Phe residue at position 40 is required for high-level virus binding to NMuMG cells. Equal amounts of MMTV pseudotypes prepared with either the wild-type (WT) envelope or envelope containing the Ser₄₀ mutation (inset, panel A) were incubated on ice with NMuMG cells. The cells were stained with anti-MMTV antiserum, followed by FITC-labeled secondary antibodies, and subjected to FACS analysis. Dead cells were excluded by their forward scatter/side scatter properties. The experiment was performed three to four times with similar results; a representative experiment is shown. (A) Histograms showing the fluorescence of cells incubated with wild-type (thick line) or Ser₄₀ mutant virus (thin line) or without virus (dotted line).
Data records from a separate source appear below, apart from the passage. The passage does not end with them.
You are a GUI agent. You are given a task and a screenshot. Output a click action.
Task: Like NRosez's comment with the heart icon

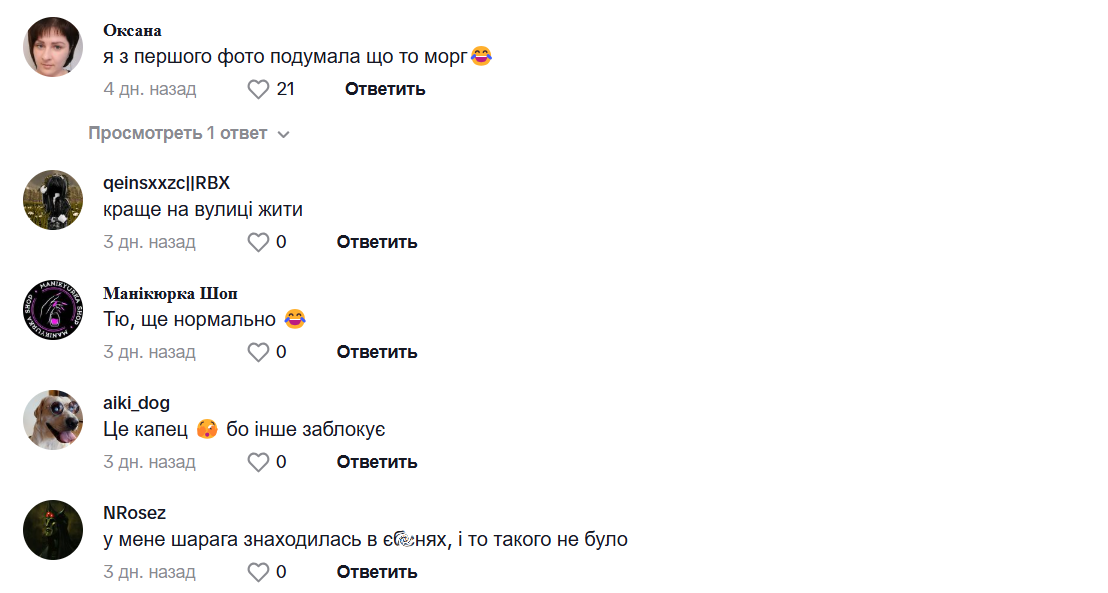pos(259,572)

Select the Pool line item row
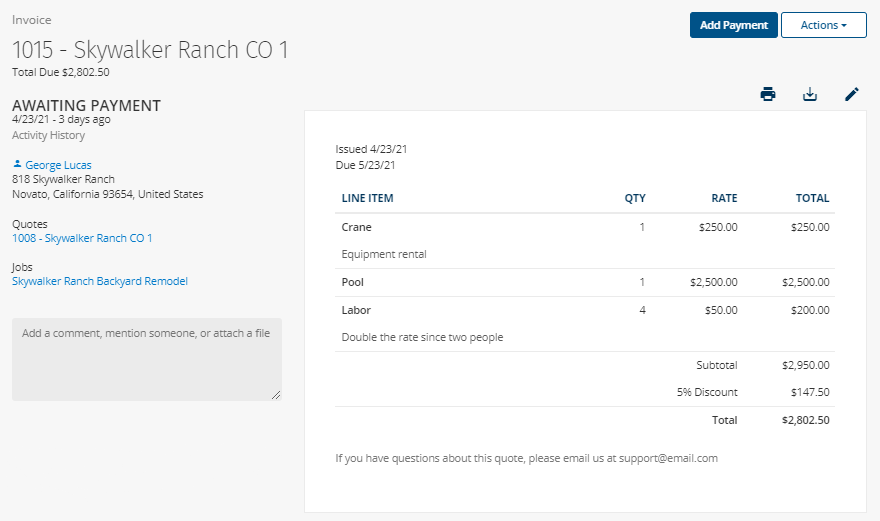coord(585,282)
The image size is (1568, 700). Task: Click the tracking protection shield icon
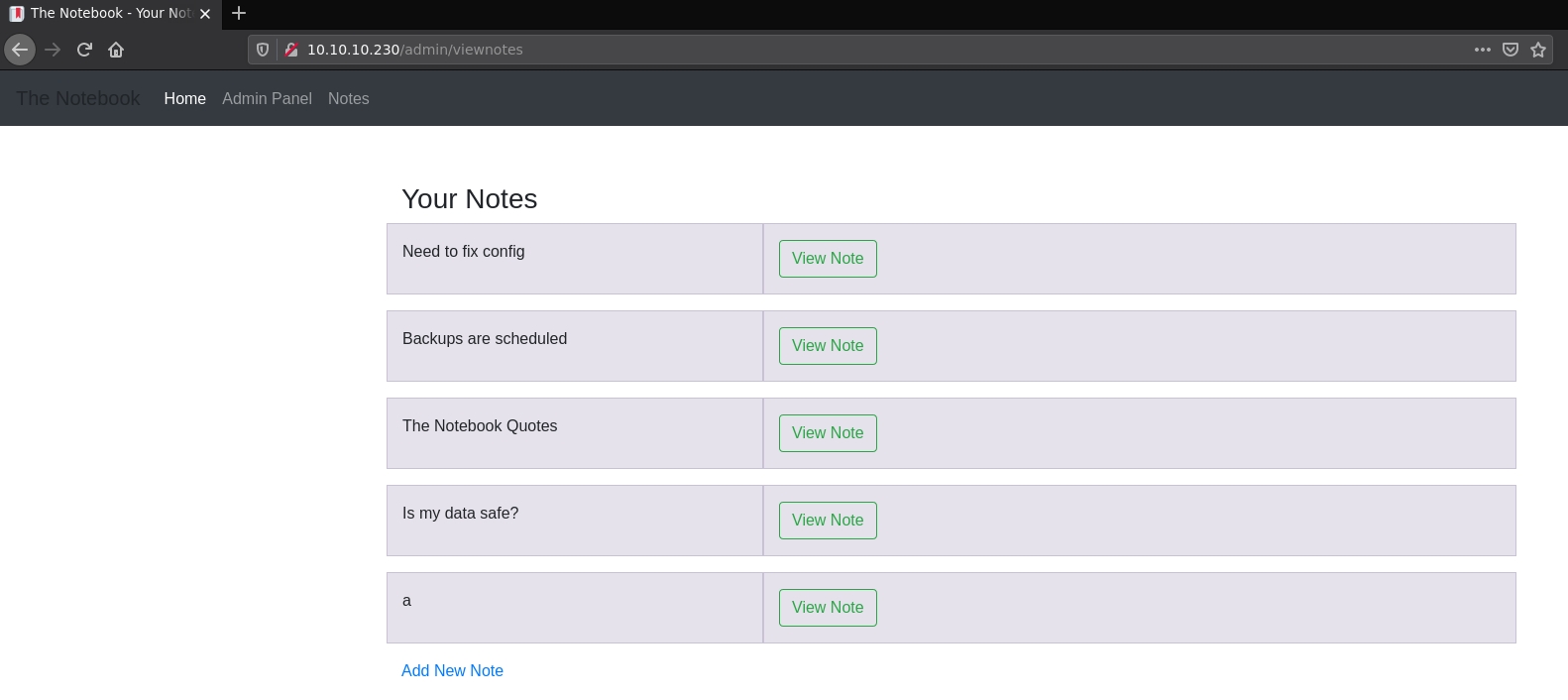tap(263, 50)
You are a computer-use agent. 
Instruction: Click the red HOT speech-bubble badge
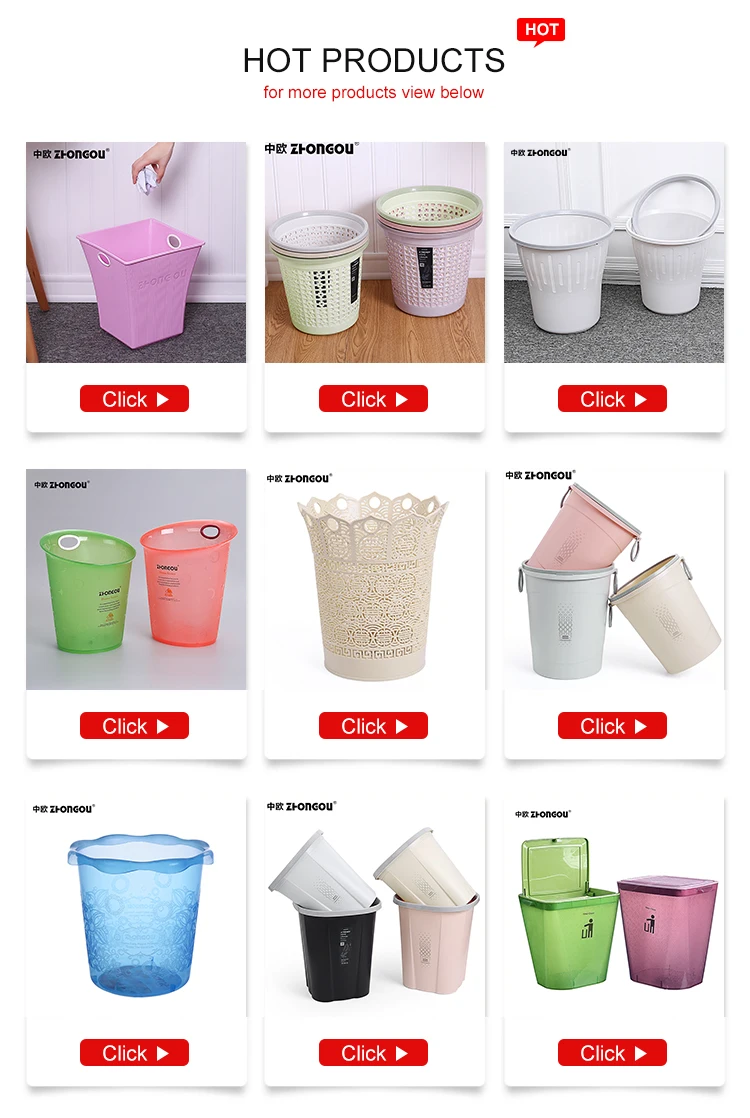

The inset shows a Western blot of 10 μl of each concentrated virus preparation or milk-borne MMTV (MMTV) as a positive control, with polyclonal anti-MMTV SU antiserum used for detection. NV, no virus. (B) Histograms showing the fluorescence of cells incubated with wild-type or mutant virus in cells pretreated with 100 μg of heparan sulfate per ml.

FIG. 7.

Wild-type but not mutant MMTV blocks surface expression of the transferrin receptor. Cells were incubated with virus by spinoculation and then stained with FITC-labeled anti-mouse TfR antibodies. Each experiment was performed four to five times; shown is the MCF value ± standard deviation. Abbreviations: 293T, untransfected 293T cells incubated with MMTV(C3H) pseudotypes; TRH3/no virus, clonal isolate of 293T stably transfected with mTfR1; wt, TRH3 cells incubated with MMTV(C3H)-pseudotyped virus; Ser₄₀, TRH3 cells incubated with the Ser₄₀ mutant; wt/αMMTV, TRH3 cells incubated with MMTV(C3H) pretreated with goat anti-MMTV polyclonal antiserum; αTfR, TRH3 cells incubated with anti-mouse TfR monoclonal antibody and MMTV(C3H). P values were calculated with Student's t test. *, P ≤ 0.05; **, P ≤ 0.005 compared to TRH3 cells not bound to virus.

FIG. 8.

Blocking monoclonal antibodies bind to the RBS. Equal amounts of GST alone (lane 1), the RBS-GST fusion protein (lane 2), or extract from pEnv_C3H-transfected 293T cells (lane 3) were subjected to SDS-PAGE followed by Western blot analysis with monoclonal Black 6, Black 6-5D, polyclonal anti-MMTV SU, or anti-GST antibody.